17 Eert een iegelijk; hebt de broederschap lief; vreest God; eert den koning.

18 Gij huisknechten, zijt met alle vreze onderdanig den heren, niet alleen den goeden en bescheidenen, maar ook den harden.

19 Want dat is genade, indien iemand om het geweten voor God zwarigheid verdraagt, lijdende ten onrechte.

20 Want wat lof is het, indien gij verdraagt, als gij zondigt, en daarover geslagen wordt? Maar indien gij verdraagt, als gij weldoet, en daarover lijdt, dat is genade bij God.

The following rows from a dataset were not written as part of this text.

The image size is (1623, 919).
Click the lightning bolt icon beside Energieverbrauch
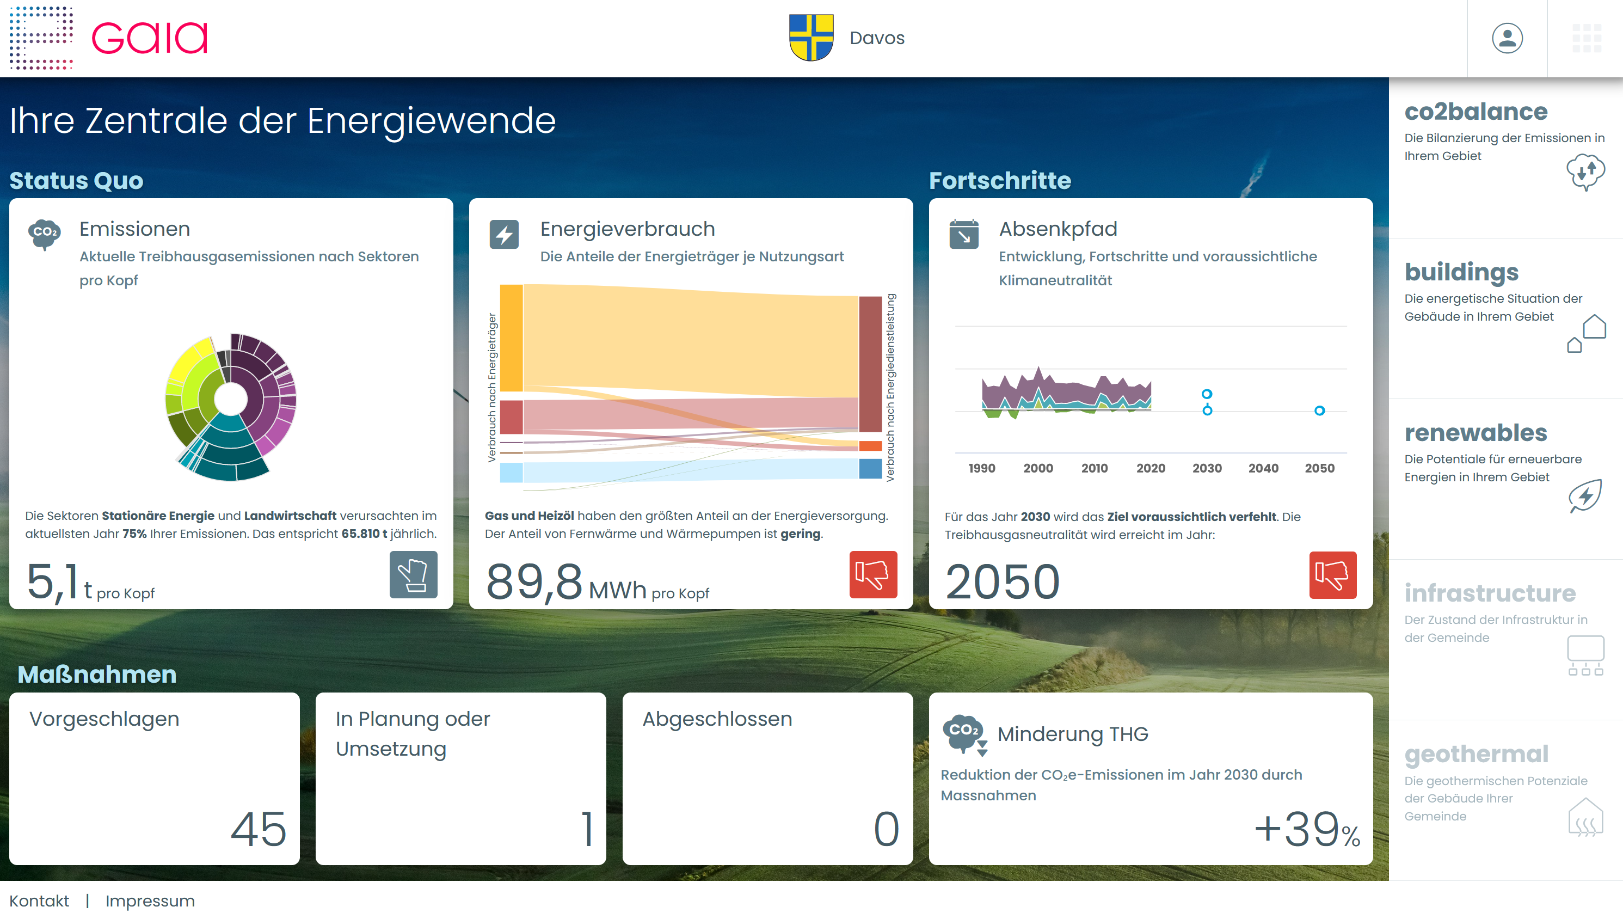(x=503, y=235)
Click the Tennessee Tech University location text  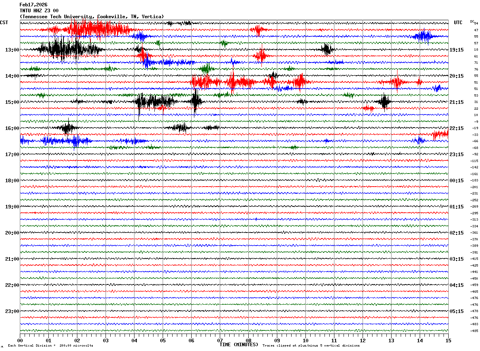pyautogui.click(x=91, y=17)
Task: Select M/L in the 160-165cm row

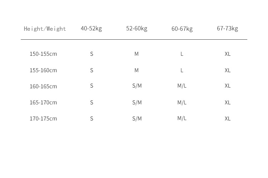Action: pos(182,86)
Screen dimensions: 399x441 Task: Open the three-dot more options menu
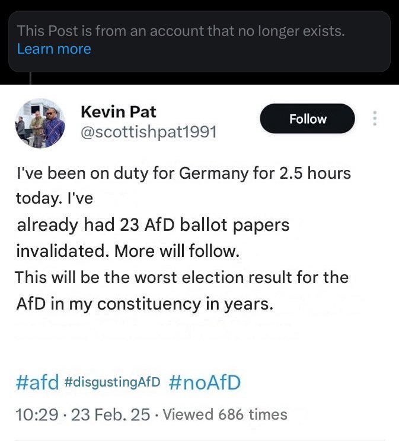coord(375,118)
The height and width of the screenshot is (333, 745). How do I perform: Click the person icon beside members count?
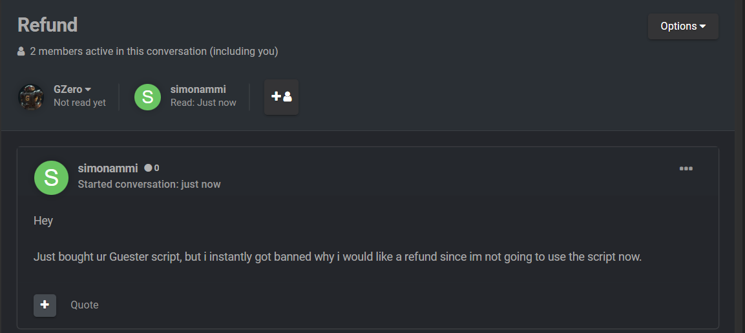coord(21,51)
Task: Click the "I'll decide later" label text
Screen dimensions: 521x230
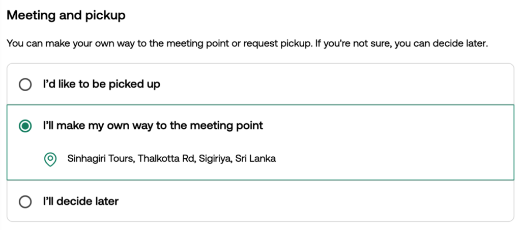Action: click(x=80, y=202)
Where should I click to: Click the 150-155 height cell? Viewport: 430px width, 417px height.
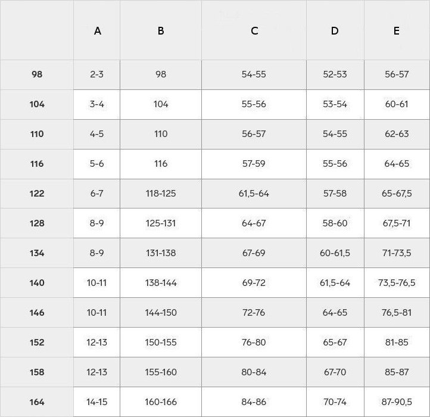[x=161, y=343]
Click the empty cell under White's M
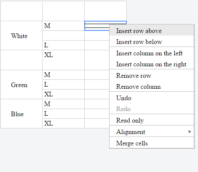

21 Want hiertoe zijt gij geroepen, dewijl ook Christus voor ons geleden heeft, ons een voorbeeld nalatende, opdat gij Zijn voetstappen zoudt navolgen;

22 Die geen zonde gedaan heeft, en er is geen bedrog in Zijn mond gevonden;

23 Die, als Hij gescholden werd, niet wederschold, en als Hij leed, niet dreigde; maar gaf het over aan Dien, Die rechtvaardiglijk oordeelt;

24 Die Zelf onze zonden in Zijn lichaam gedragen heeft op het hout; opdat wij, der zonden afgestorven zijnde, der gerechtigheid leven zouden; door Wiens striemen gij genezen zijt.

25 Want gij waart als dwalende schapen; maar gij zijt nu bekeerd tot den Herder en Opziener uwer zielen.

1 Putting away therefore all wickedness, all deceit, hypocrisies, envies, and all evil speaking, 2 as newborn babies, long for the pure spiritual milk, that with it you may grow, 3 if indeed you have tasted that the Lord is gracious. 4 Come to him, a living stone, rejected indeed by men, but chosen by God, precious. 5 You also as living stones are built up as a spiritual house, to be a holy priesthood, to offer up spiritual sacrifices, acceptable to God through Jesus Christ. 6 Because it is contained in Scripture,

"Behold, I lay in Zion a chief cornerstone, chosen and precious.

He who believes in him will not be disappointed."

7 For you who believe therefore is the honor, but for those who are disobedient,

"The stone which the builders rejected

has become the chief cornerstone,"

8 and,

"a stumbling stone and a rock of offense."

For they stumble at the word, being disobedient, to which also they were appointed. 9 But you are a chosen race, a royal priesthood, a holy nation, a people for God’s own possession, that you may proclaim the excellence of him who called you out of darkness into his marvelous light. 10 In the past, you were not a people, but now are God’s people, who had not obtained mercy, but now have obtained mercy.

11 Beloved, I beg you as foreigners and pilgrims to abstain from fleshly lusts which war against the soul, 12 having good behavior among the nations, so in that of which they speak against you as evildoers, they may see your good works and glorify God in the day of visitation.

13 Therefore subject yourselves to every ordinance of man for the Lord’s sake: whether to the king, as supreme, 14 or to governors, as sent by him for vengeance on evildoers and for praise to those who do well. 15 For this is the will of God, that by well-doing you should put to silence the ignorance of foolish men. 16 Live as free people, yet not using your freedom for a cloak of wickedness, but as bondservants of God.

17 Honor all men. Love the brotherhood. Fear God. Honor the king.

18 Servants, be in subjection to your masters with all respect, not only to the good and gentle, but also to the wicked. 19 For it is commendable if someone endures pain, suffering unjustly, because of conscience toward God. 20 For what glory is it if, when you sin, you patiently endure beating? But if when you do well, you patiently endure suffering, this is commendable with God. 21 For you were called to this, because Christ also suffered for us, leaving you an example, that you should follow his steps, 22 who didn’t sin, "neither was deceit found in his mouth." 23 When he was cursed, he didn’t curse back. When he suffered, he didn’t threaten, but committed himself to him who judges righteously. 24 He himself bore our sins in his body on the tree, that we, having died to sins, might live to righteousness. You were healed by his wounds. 25 For you were going astray like sheep; but now you have returned to the Shepherd and Overseer of your souls.